■ Aim of the task ■
Your task is to retype, exactly, the line containing "Task: Click the" and every later line through the end of the listing, with pictures omitted.

%%

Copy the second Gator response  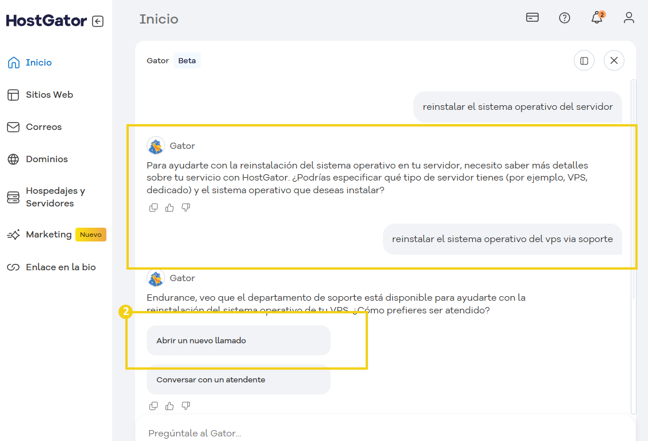tap(154, 406)
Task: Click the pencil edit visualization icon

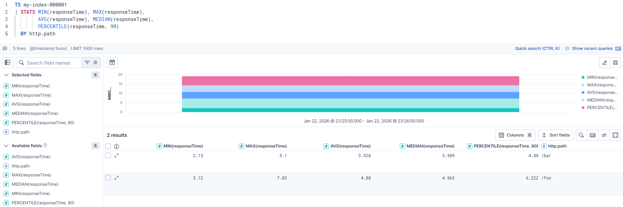Action: pyautogui.click(x=605, y=63)
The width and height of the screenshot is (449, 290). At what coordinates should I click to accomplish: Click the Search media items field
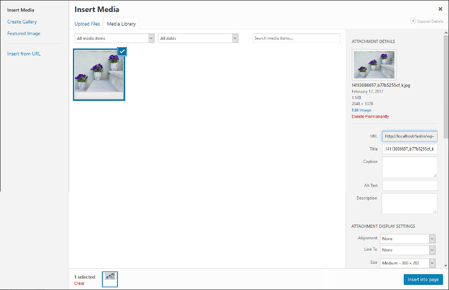pyautogui.click(x=296, y=38)
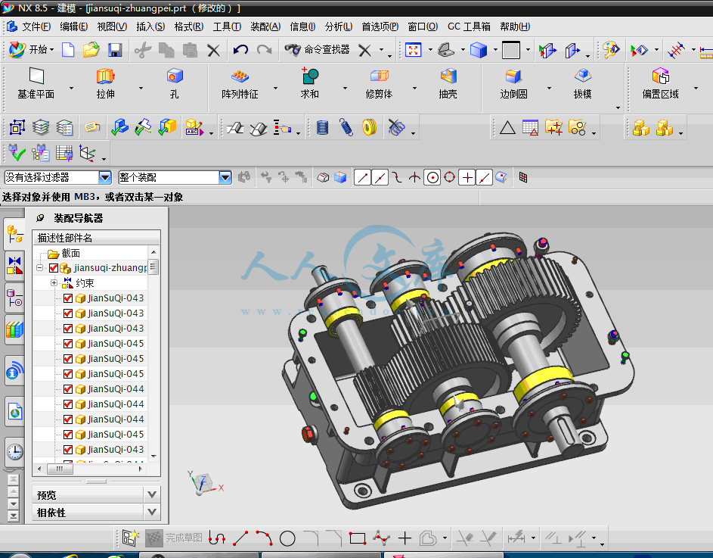This screenshot has width=713, height=558.
Task: Select the 边倒圆 (Edge Blend) tool
Action: [x=513, y=76]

%%

■ Exercise result ■
Task: Click the pencil edit visualization icon

Action: pyautogui.click(x=605, y=63)
The width and height of the screenshot is (449, 290). At what coordinates should I click to accomplish: Click the Search media items field
pyautogui.click(x=296, y=38)
This screenshot has width=713, height=558.
Task: Select the 边倒圆 (Edge Blend) tool
Action: [x=513, y=76]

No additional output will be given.